In the case where $(\mu_n)_{n\in \mathbb{N}}$ is an increasing sequence of measures, $\mu = \lim\limits_{n\to \infty} \mu_n$ is a measure. If the definition of measure requires that at least one set has finite measure, then we have
$$\mu(\varnothing) = \lim_{n\to\infty} \mu_n(\varnothing) = \lim_{n\to\infty} 0 = 0,$$
so $\mu$ satisfies that condition. What remains is to show the countable additivity of $\mu$. For that, we can invoke the monotone convergence theorem for Lebesgue integrals by viewing an infinite sum as an integral with respect to the counting measure - given a sequence $(E_k)_{k\in\mathbb{N}}$ of disjoint sets in $\beta$, let $f_n(k) = \mu_n(E_k)$, then if $\zeta$ is the counting measure on $\mathbb{N}$ we have
$$\sum_{k = 0}^\infty \mu_n(E_k) = \int_{\mathbb{N}} f_n\,d\zeta,$$
and the monotone convergence theorem gives
$$\mu\biggl(\bigcup_{k = 0}^\infty E_k\biggr) = \lim_{n\to\infty} \sum_{k = 0}^\infty \mu_n(E_k) = \lim_{n\to\infty} \int_{\mathbb{N}} f_n\,d\zeta = \int_{\mathbb{N}} \lim_{n\to\infty} f_n\, d\zeta = \sum_{k = 0}^\infty \mu(E_k).$$
We can also appeal to the monotone convergence theorem for series (which is a special case of the monotone convergence theorem for Lebesgue integrals, but the series version is often proved separately before integration is treated). By monotonicity, $\lim\limits_{n\to\infty} \sum\limits_{k = 0}^\infty \mu_n(E_k)$ exists (in $[0,+\infty]$), and since $\mu_n(E_k) \leqslant \mu(E_k)$ for every $k$ and $n$, we have
$$\lim_{n\to\infty} \sum_{k = 0}^\infty \mu_n(E_k) \leqslant \sum_{k = 0}^\infty \mu(E_k).\tag{$\ast$}$$
But for every fixed $K$, we have
$$\sum_{k = 0}^K \mu(E_k) = \lim_{n\to\infty} \sum_{k = 0}^K \mu_n(E_k) \leqslant \lim_{n\to\infty} \mu_n(E_k),$$
and so
$$\sum_{k = 0}^\infty \mu(E_k) = \lim_{K \to \infty} \sum_{k = 0}^K \mu(E_k) \leqslant \lim_{n\to\infty} \sum_{k = 0}^\infty \mu_n(E_k),$$
which together with $(\ast)$ shows the desired equality.

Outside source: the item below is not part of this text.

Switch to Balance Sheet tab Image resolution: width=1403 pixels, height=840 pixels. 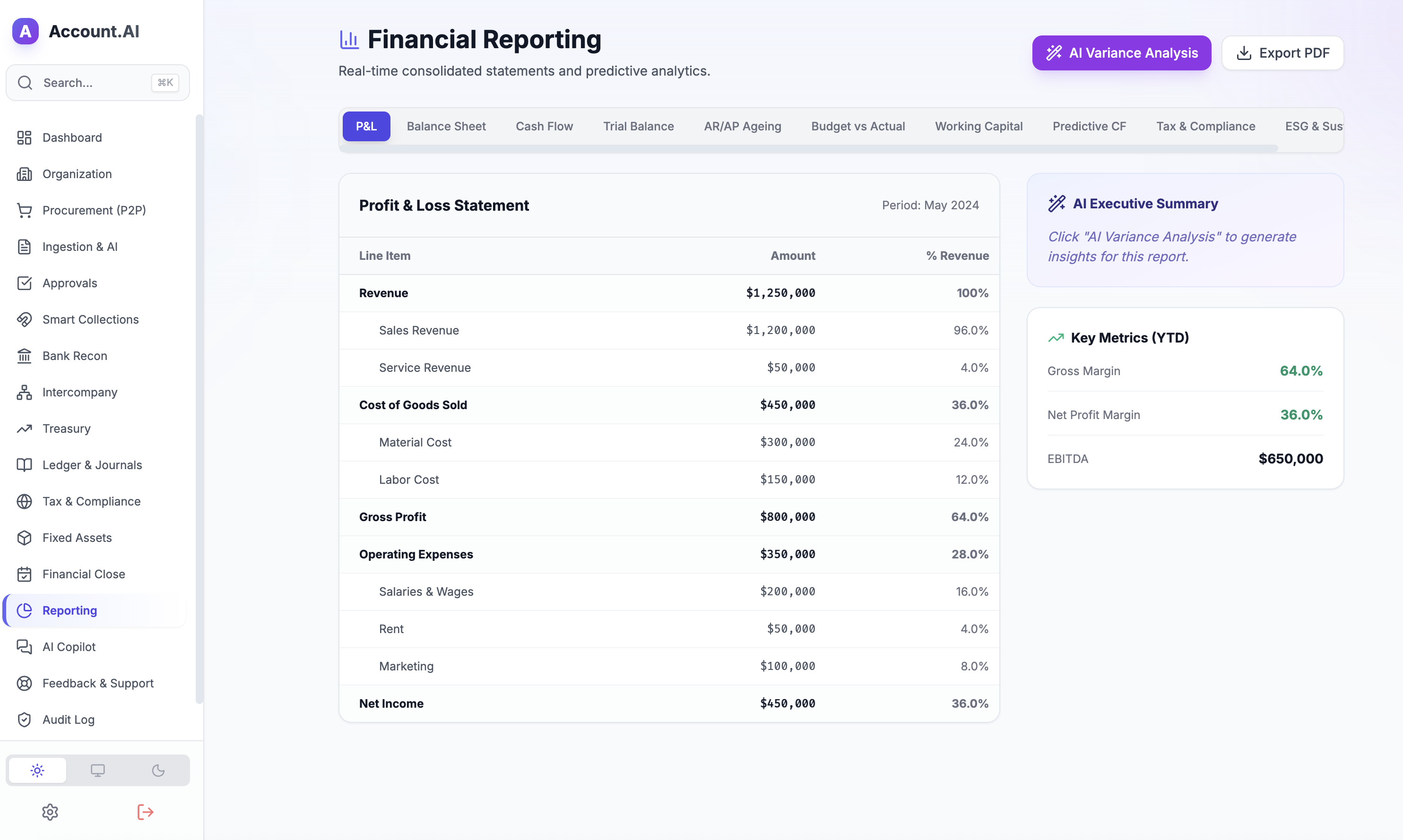(446, 126)
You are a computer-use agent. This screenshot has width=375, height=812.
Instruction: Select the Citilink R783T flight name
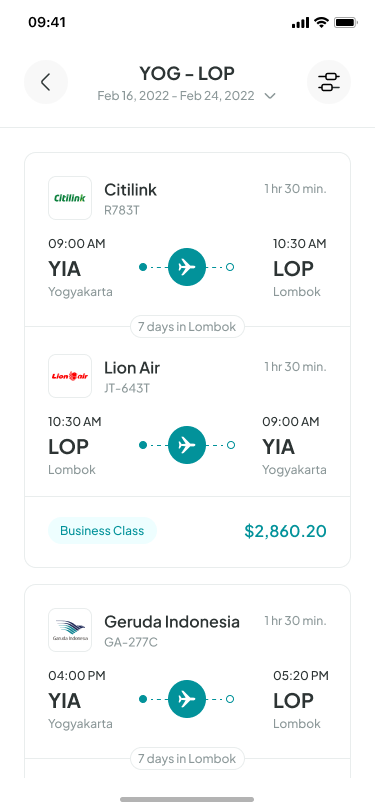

Things are different if $(\mu_n)_{n\in \mathbb{N}}$ is a decreasing sequence of measures. Then $\mu = \lim \mu_n$ need not be a measure. Consider the measures on $\mathbb{N}$ given by
$$\mu_n(A) = \sum_{k \in A} a_k^{(n)},$$
where
$$a_k^{(n)} = \begin{cases} \frac{1}{(k+1)^2} &, k \leqslant n \\ \frac{1}{k+1} &, n < k.\end{cases}$$
Then $\mu_n(\mathbb{N}) = +\infty$ for all $n$, but
$$\sum_{k = 0}^\infty \mu(\{k\}) = \sum_{k = 0}^\infty \frac{1}{(k+1)^2} = \frac{\pi^2}{6} < +\infty = \mu(\mathbb{N}).$$
The failure is analogous to the possible failure of continuity from above of a measure while continuity from below always holds. If $A_n \supset A_{n+1}$ for all $n$, then we need not have
$$\lambda\biggl(\bigcap A_n\biggr) = \lim_{n\to\infty} \lambda(A_n),$$
but we have this if there is an $n$ with $\lambda(A_n) < +\infty$. In the same way, for a decreasing sequence $(\mu_n)$ of measures on $(X,\beta)$, the limit $\mu$ is a measure if there is an $n$ such that $\mu_n(X) < +\infty$. (This is a sufficient, but not necessary condition.)